March 6, 2007 at 5:19 am
Thanks Ron, the Kerberos information is great.
I already have planned to replicate (it's not snapshot unfortunately has to be transaction as the data must be available immediately) from the data entry database to the reporting database.
If we ignore the data entry database for the moment, what is a good design for load balancing the reporting database ? Is it as I suspect that you have to create 2 sets of active/passive clusters, each with their own replicated reporting database, and the client end (or the load balancing mechanism) has to determine which server to go to. I guess if you follow my assumptions here, you could actually ignore the fact that there is clustering. Am I on the right tracks ?
March 6, 2007 at 7:27 am
I have not put IIS/SSRS on the SQL Cluster if that's what you are thinking. I used separate machines (VMWare in fact) behind a hardware load balancer. I have not done this, but you could use Windows NLB to create the Web Farm.
The two (or more) SSRS nodes point to the same configuration database on an instance in the SQL cluster. This will provide fail-over capability. There is no need to load balance the SSRS database itself.
If you can, go with x64 for SSRS. There is a difference in performance--particularly related to the time between each drop-down parameter.
March 6, 2007 at 7:52 am
I wasn't thinking of putting IIS/SSRS with SQL-Server - they will be on their own clusters.
I was more interested in what to do with SQL-Server.
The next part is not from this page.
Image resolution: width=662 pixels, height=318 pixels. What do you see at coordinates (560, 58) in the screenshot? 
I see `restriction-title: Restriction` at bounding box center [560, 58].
My understanding is that for SQL you can only have 2 servers per instance - active/passive. I think this means that you can not load balance an instance - it is restricted to run on a single node. Perhaps one way round this is to use more than one instance and then enable the client to chose which instance to use. I guess this is where my question lies - is there a configuration tool to decide this, or is this something I have to code for in the client.
March 6, 2007 at 10:05 am
In a 2-node SQL cluster, you can have multiple instances of SQL running. Ie:
- CLUSTER\INST1 (runs on NODE-A)
- Data entry DB
- Report Server DB
- CLUSTER\INST2 (runs on NODE-B)
- Mirrored copy of Data entry DB
There is no software to configure to load-balance an instance. It can only live on one node at a time. The clients connect using the virtual server name (CLUSTER\INSTn).
March 6, 2007 at 10:28 am
Ah OK. I thought that Node B was always passive, if you wanted to run another instance on another server you had to have another node (to achieve some sort of load balancing).
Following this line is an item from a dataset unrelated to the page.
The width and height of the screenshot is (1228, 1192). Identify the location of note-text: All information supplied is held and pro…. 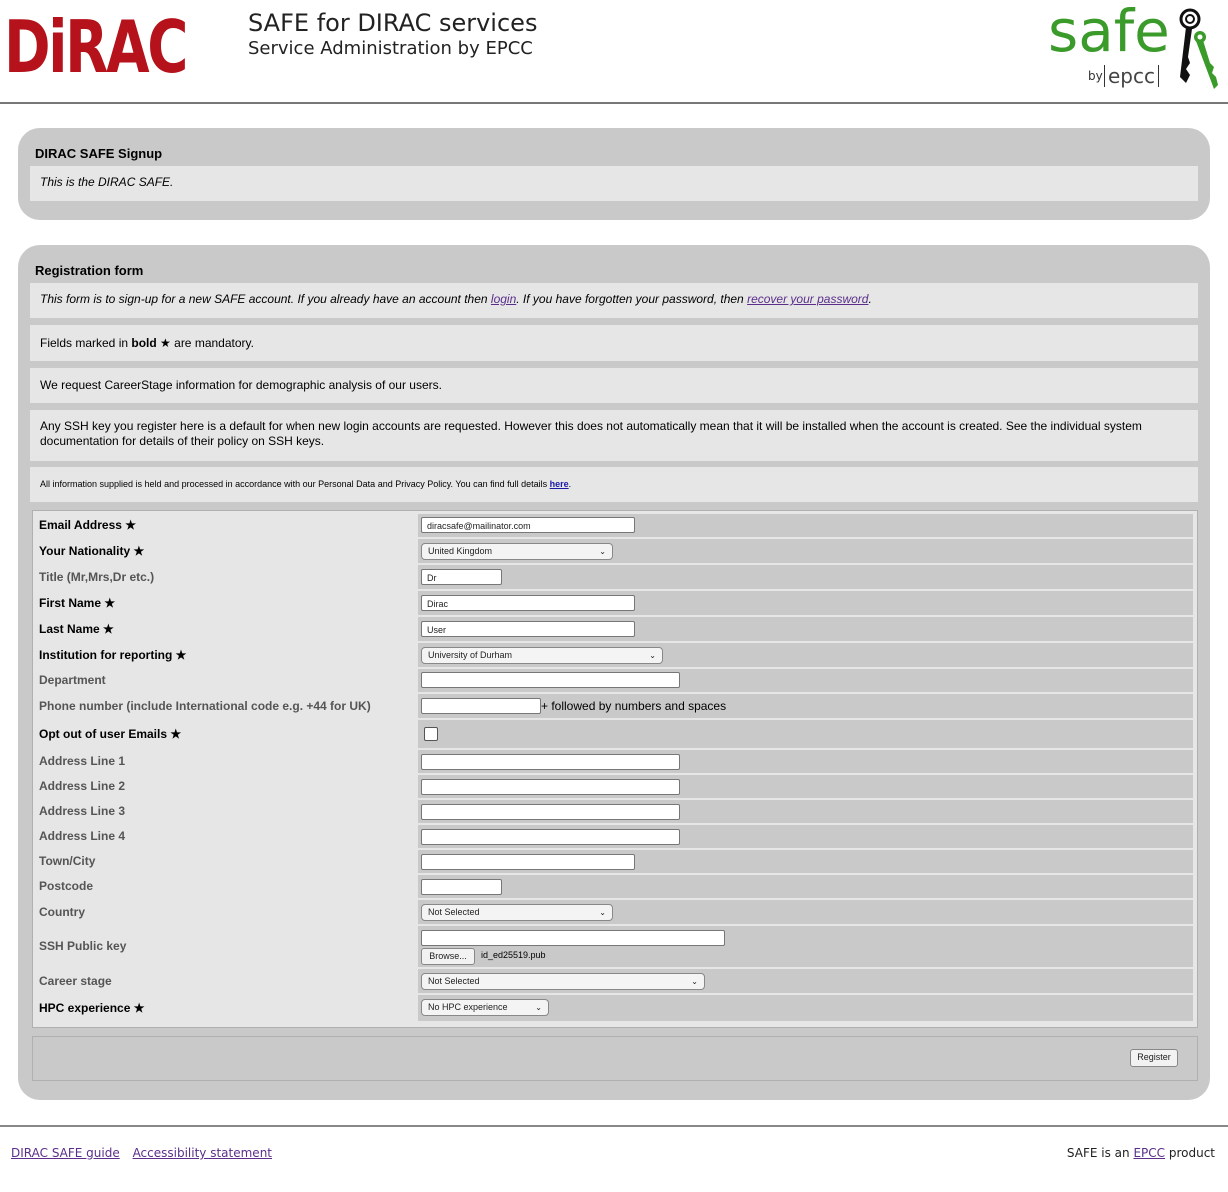
(295, 484).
Following that thought, I assume that the IIS/SSRS will need to make a decision at runtime as to which instance they are to connect to. That would then load balance across 2 servers, although the choke point is then the shared storage. It may be more sensible to have 2 separate clusters so that they are completely physically separate.
My thought here is to have 2 instances to hold the reporting database. These instance will be replicated from the data entry database so will be identical. The IIS/SSRS will determine which "virtual server" to connect to at runtime, in theory balancing the load.